The state reported 206 drug overdose deaths in 2011 and 234 in 2012. The highest numbers in both years were in coastal Harrison County, which reported 74 in 2011 and 53 in 2012. The state's most populous county, Hinds, reported 11 drug overdose deaths in 2011 and seven in 2012. Fast-growing DeSoto County, just south of Memphis, Tenn., reported no drug overdose deaths in 2011 and 12 in 2012.
More than half of the 82 counties reported no drug overdose deaths either year.
Fisher said the higher numbers in Harrison County don't necessarily mean it has a disproportionately large drug problem. He said Harrison County Coroner Gary Hargrove is meticulous in reporting information about causes of death, while the reporting in other counties might not be as detailed.
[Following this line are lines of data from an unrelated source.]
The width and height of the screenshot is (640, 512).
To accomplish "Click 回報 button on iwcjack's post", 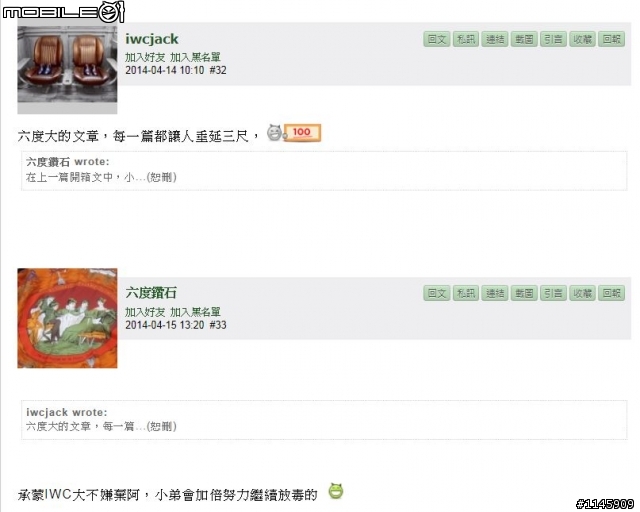I will tap(611, 39).
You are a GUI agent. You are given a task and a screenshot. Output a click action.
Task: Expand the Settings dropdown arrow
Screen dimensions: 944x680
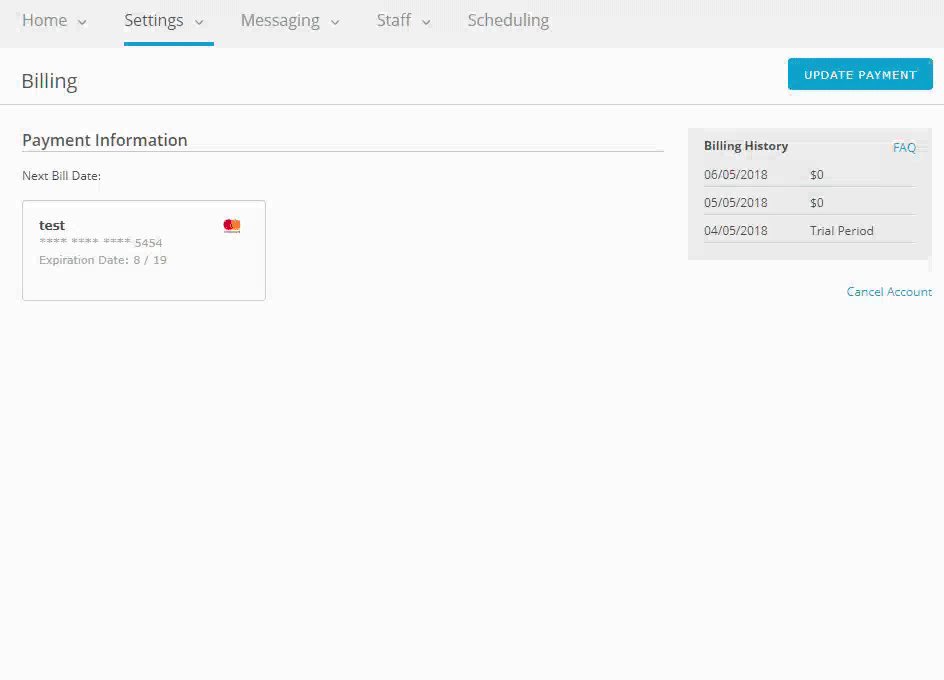click(199, 22)
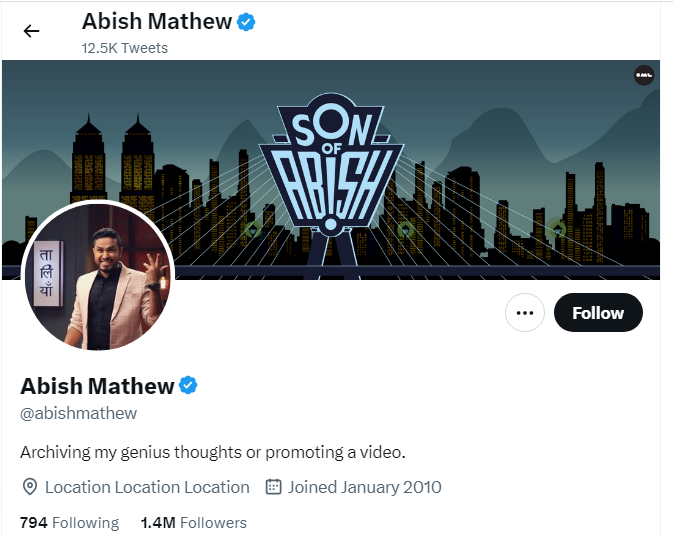This screenshot has width=673, height=536.
Task: Click small round logo on banner corner
Action: click(x=644, y=75)
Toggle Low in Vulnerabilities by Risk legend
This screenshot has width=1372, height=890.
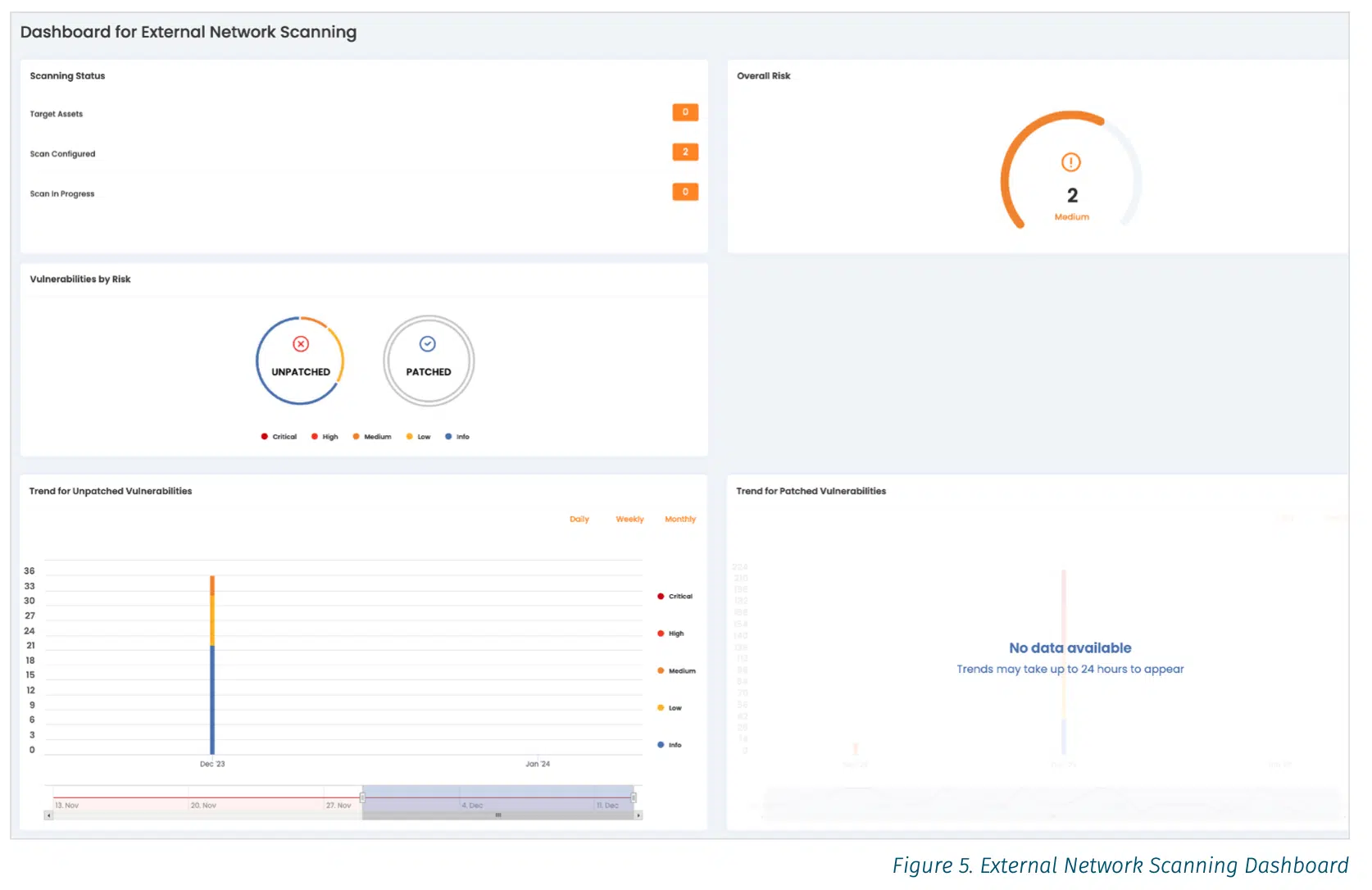click(418, 437)
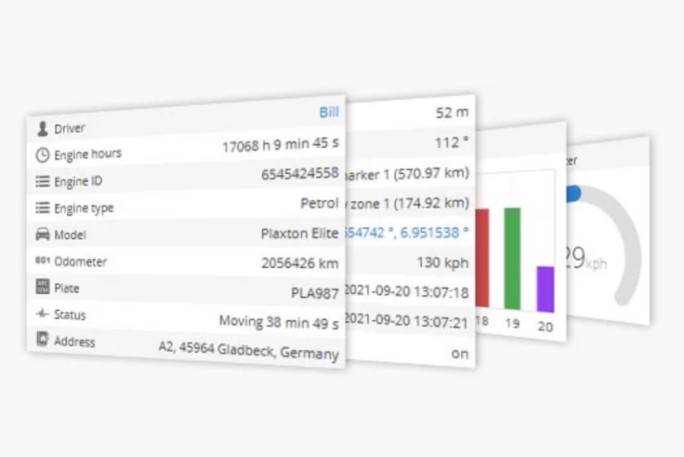684x457 pixels.
Task: Click the Address book icon
Action: (x=42, y=340)
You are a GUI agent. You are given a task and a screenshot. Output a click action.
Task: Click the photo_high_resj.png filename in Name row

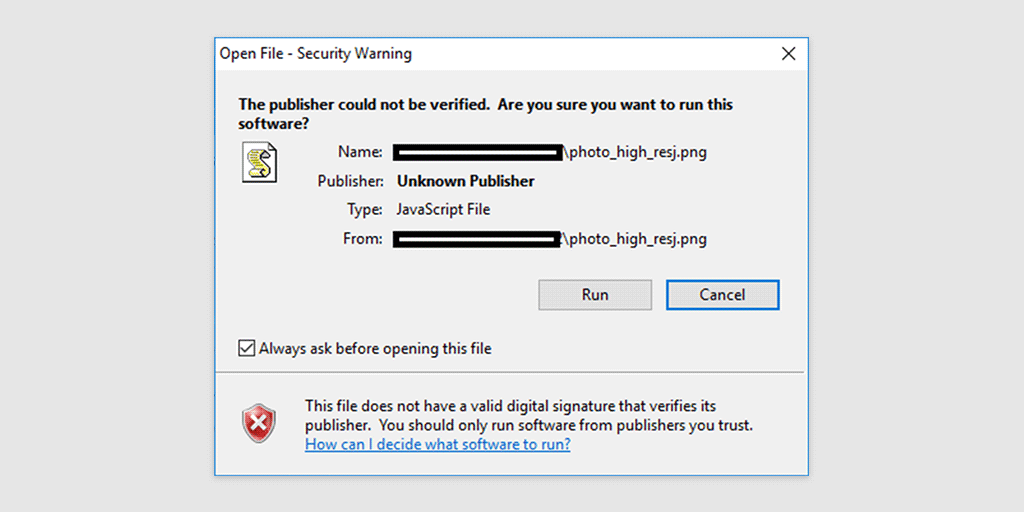tap(637, 153)
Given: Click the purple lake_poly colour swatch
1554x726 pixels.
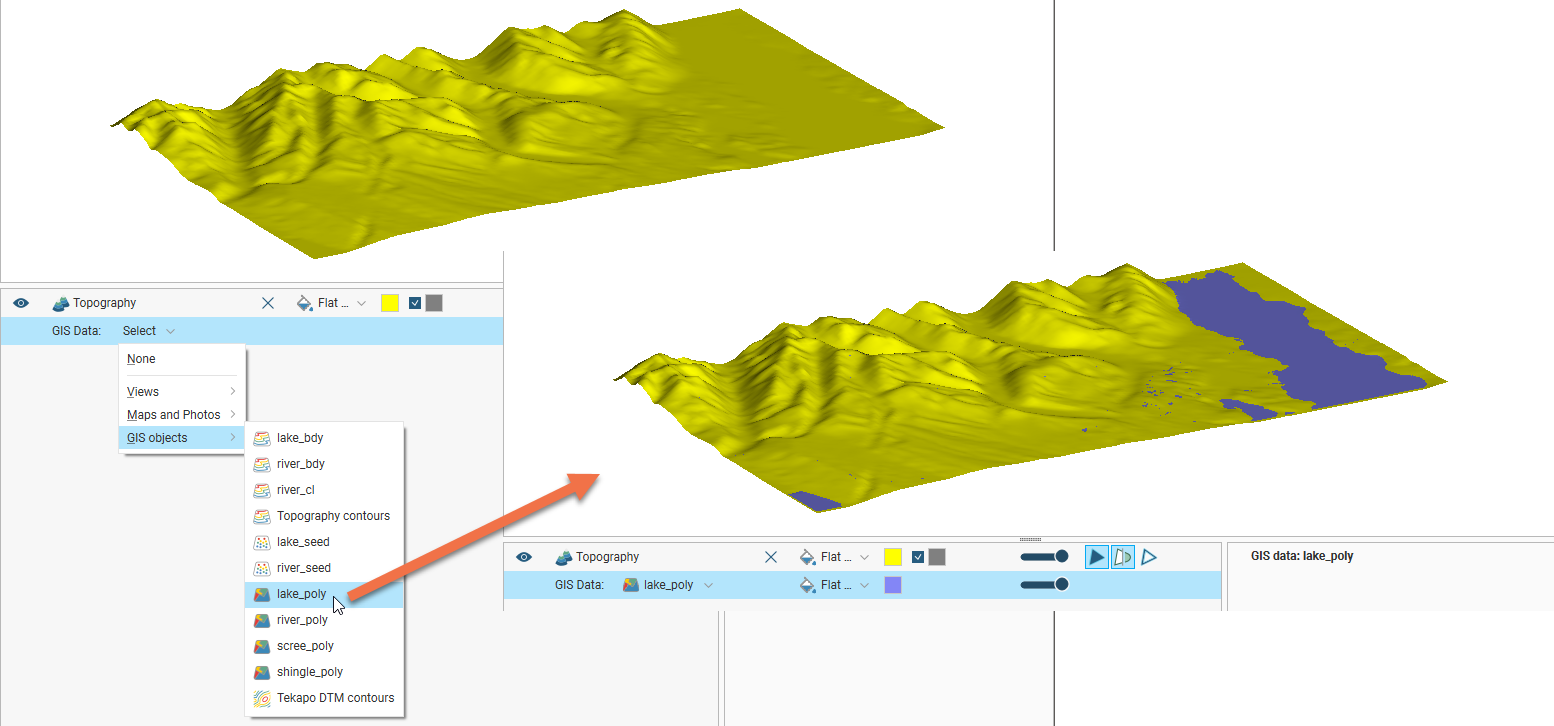Looking at the screenshot, I should tap(893, 585).
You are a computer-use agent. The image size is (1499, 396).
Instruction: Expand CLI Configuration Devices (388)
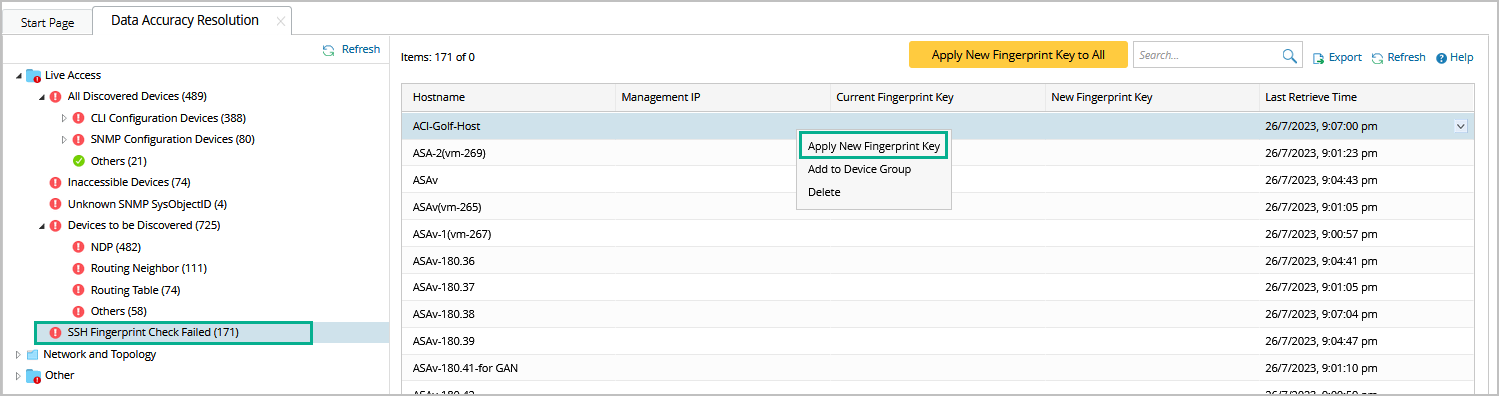point(65,118)
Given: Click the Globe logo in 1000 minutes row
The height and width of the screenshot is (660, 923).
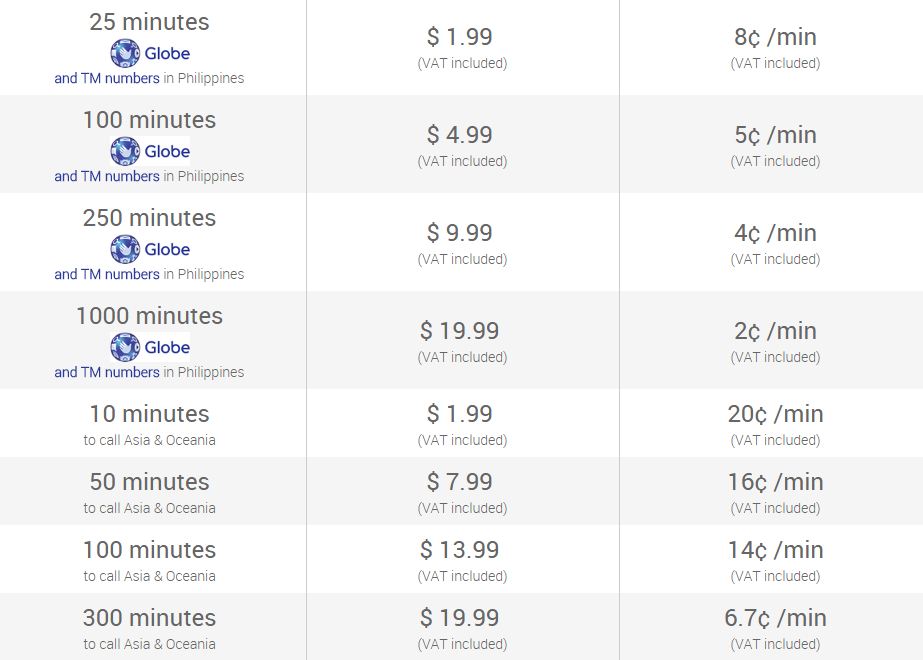Looking at the screenshot, I should click(x=150, y=347).
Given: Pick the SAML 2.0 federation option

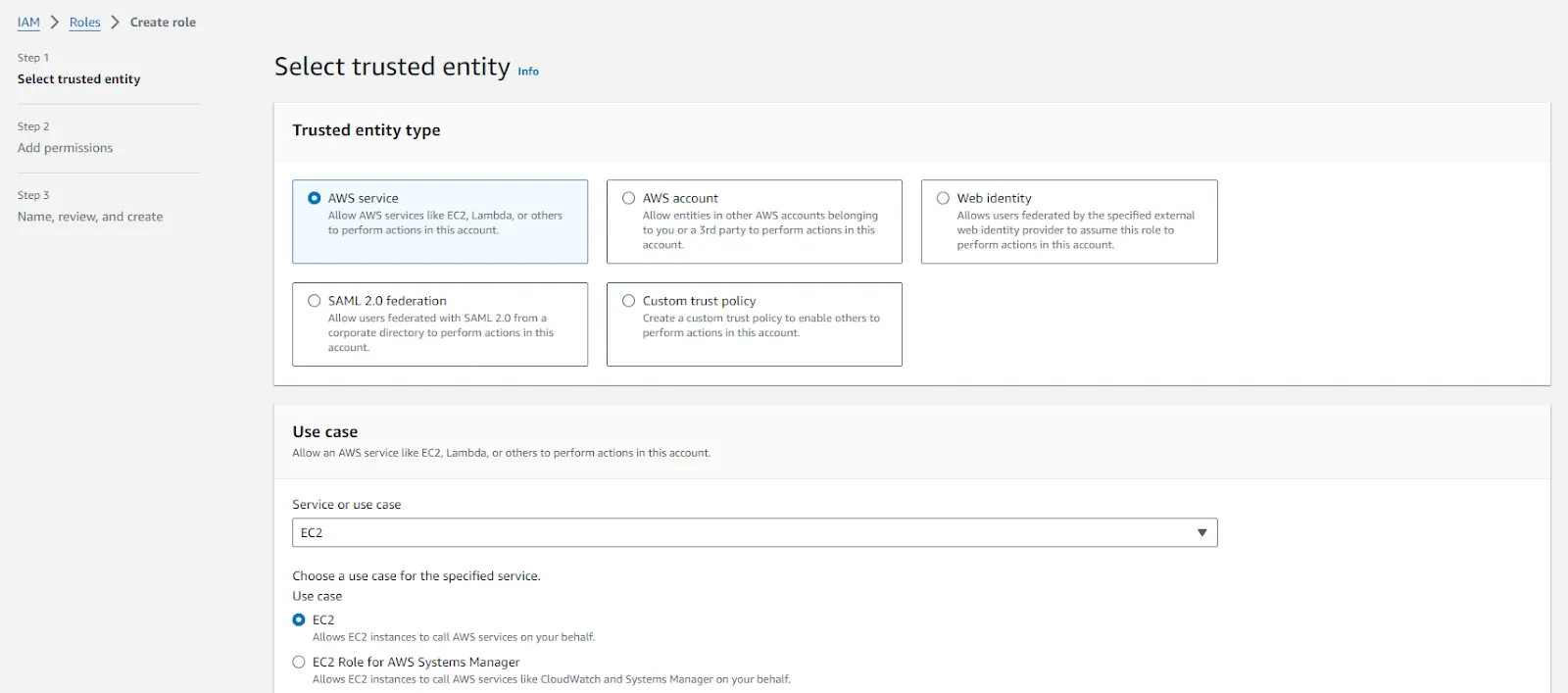Looking at the screenshot, I should click(x=315, y=301).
DPS said the five most abused prescription drugs in Mississippi in 2012 were hydrocodone, which is a narcotic pain reliever; alprazolam, which goes by the brand name Xanax and is used to treat anxiety disorder; tramadol, which is a pain reliever; oxycodone, which is used to treat severe pain; and zolpidem tartrate, which goes by the brand name Ambien and is used to treat insomnia.